Skip to main content

ADR-004: Dual Stream-Processing Engines — Faust (Python) + KSQL

· 3 min read

Date: 2026-03-12 Status: Accepted Deciders: Engineering Team


Context

Two distinct stream-processing requirements exist:

  1. Station enrichment — raw station rows arriving from the JDBC connector carry boolean red/blue/green columns. A downstream topic is needed that replaces these booleans with a single line string field and retains only the fields required by the UI model.

  2. Turnstile aggregation — individual turnstile-entry events must be aggregated into a count per station so the dashboard can display a single rider-count per station rather than a stream of raw entry records.

These two problems have different shapes: the first is a stateless record-by-record transformation; the second is a stateful GROUP BY aggregation.


Decision

Two separate stream-processing tools are used, each chosen for its natural fit with one problem:

Faust — station transformation (consumers/faust_stream.py)

Faust is a Python-native stream-processing library. It is used to:

  • Subscribe to com.cta.stations.data.rawt001.stations
  • Produce TransformedStation records to org.chicago.cta.stations.table.v1t001
  • Maintain an in-memory Faust Table as a materialised view keyed by station_id
@app.agent(in_topic)
async def transform_stations(in_stations):
async for sn in in_stations:
t = TransformedStation(sn.station_id, sn.station_name, sn.order, "na")
if sn.red: t.line = "red"
elif sn.blue: t.line = "blue"
elif sn.green: t.line = "green"
else: continue
table[sn.station_id] = t

KSQL — turnstile aggregation (consumers/ksql.py)

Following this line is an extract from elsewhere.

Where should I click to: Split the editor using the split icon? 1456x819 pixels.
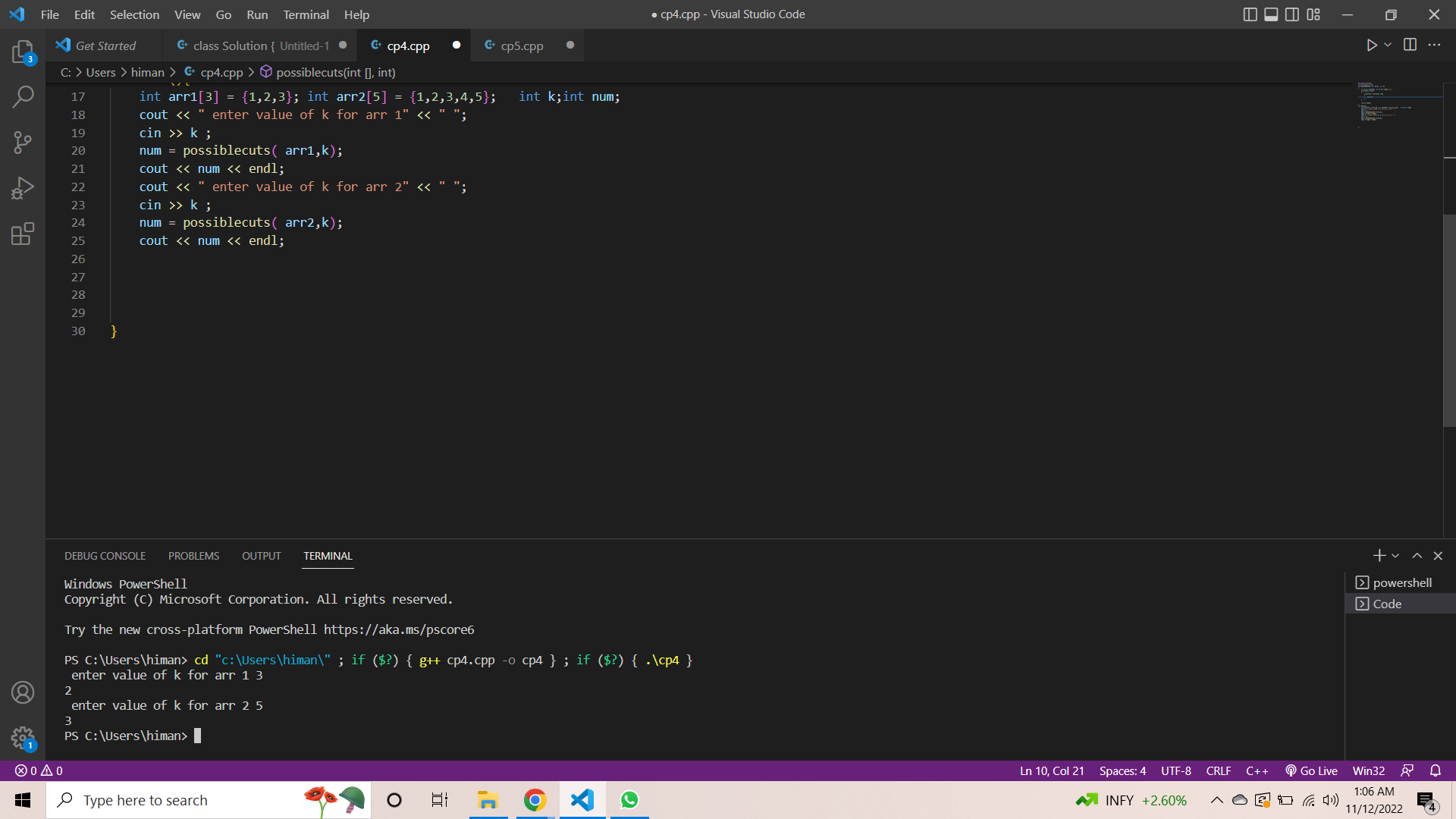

KSQL (now ksqlDB) is used to express a SQL aggregation over the turnstile topic:

CREATE TABLE turnstile ( ... )
WITH (KAFKA_TOPIC='com.cta.stations.turnstile.entry', VALUE_FORMAT='AVRO', KEY='station_id');

CREATE TABLE TURNSTILE_SUMMARY WITH (VALUE_FORMAT='JSON') AS
SELECT station_id, count(station_id) as COUNT
FROM turnstile GROUP BY station_id;

The KSQL statement is submitted via the KSQL REST API at consumer start-up and is idempotent — it is skipped if TURNSTILE_SUMMARY already exists.


Alternatives Considered

AlternativeReason Rejected
Kafka Streams (Java)Project is Python-only; JVM dependency is undesirable
Single Faust app for both transformationsAggregation with Faust Tables is more complex than KSQL GROUP BY; KSQL is more expressive for SQL aggregations
Single KSQL for both transformationsKSQL cannot natively run arbitrary Python logic cleanly; Faust keeps the transformation in the same language as the rest of the application

Consequences

Positive

  • Each tool is used for its core strength: Faust for Python-idiomatic record transformation, KSQL for declarative aggregation.
  • The Faust app and KSQL statements are independently deployable and restartable.

Negative / Risks

  • Two different stream-processing runtimes increase operational surface area (two separate processes to start, monitor, and upgrade).
  • The Faust Table uses store="memory://" — state is lost on restart; the table is rebuilt from Kafka on each startup, which adds startup latency.
  • KSQL's output (TURNSTILE_SUMMARY) uses JSON while all other topics use Avro, creating a serialisation inconsistency (see ADR-002).
  • The consumers/server.py startup guard (topic_check) blocks the dashboard if either Faust or KSQL has not yet produced its output topic, creating an implicit startup ordering dependency.